Cast study 2: Consolidating manufacturing at a regional window manufacturer

Situation: A regional manufacturer of double glazed window units had developed a very proliferated manufacturing facility footprint, believing that, due to the high cost of shipping window units, it needed to have a local presence in each major city it served. However, it had ended up with approximately 30 locations, each of which were small in scale and using largely manual assembly processes. Overall, the business had very high labor costs, and was finding itself disadvantaged on price, as well as quality, in the market. Management had an idea that it may be beneficial to consolidate the facilities, but had not been able to estimate the economic impact of this.

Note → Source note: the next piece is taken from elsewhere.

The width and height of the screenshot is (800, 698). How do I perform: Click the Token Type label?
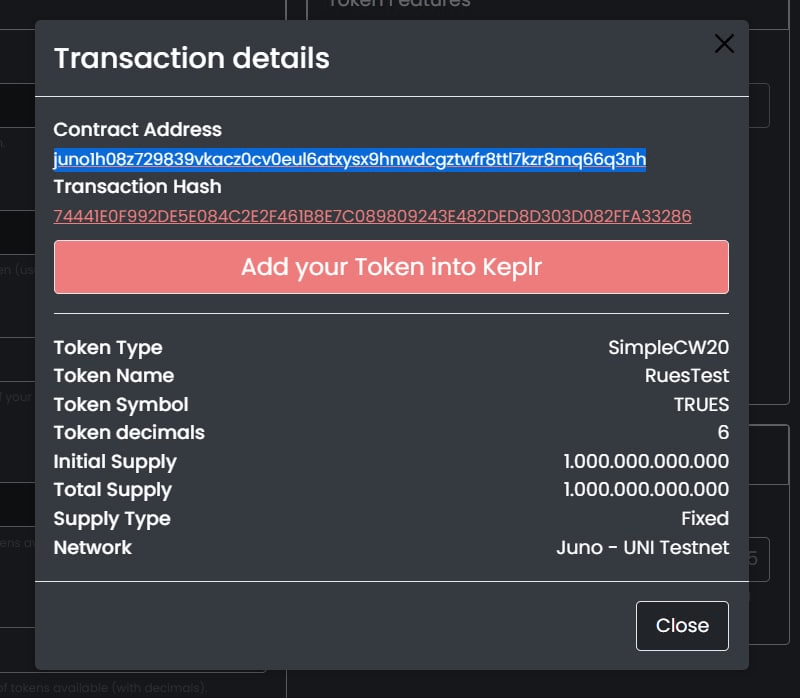point(108,347)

What we did: We visited many of the current facilities to understand the current manufacturing approach, and we interviewed key managers at these locations, and a sample of customers to understand their key selection criteria, especially lead time requirements. We also visited larger scale, automated plants and analyzed the capital and operating costs and throughput capacities of automated equipment. To understand the trade-off with longer transportation distances, we modelled out the cost to ship from more centralized locations, using larger trucks and regular delivery routes and showed that, even with considerably longer shipping distances, the company could substantially lower its cost per unit by centralizing production into 2 or 3 locations.

Outcomes: The company decided to close down most of the smaller locations and consolidate its production into a small number of large, automated facilities, resulting in substantial cost savings and improved product quantity.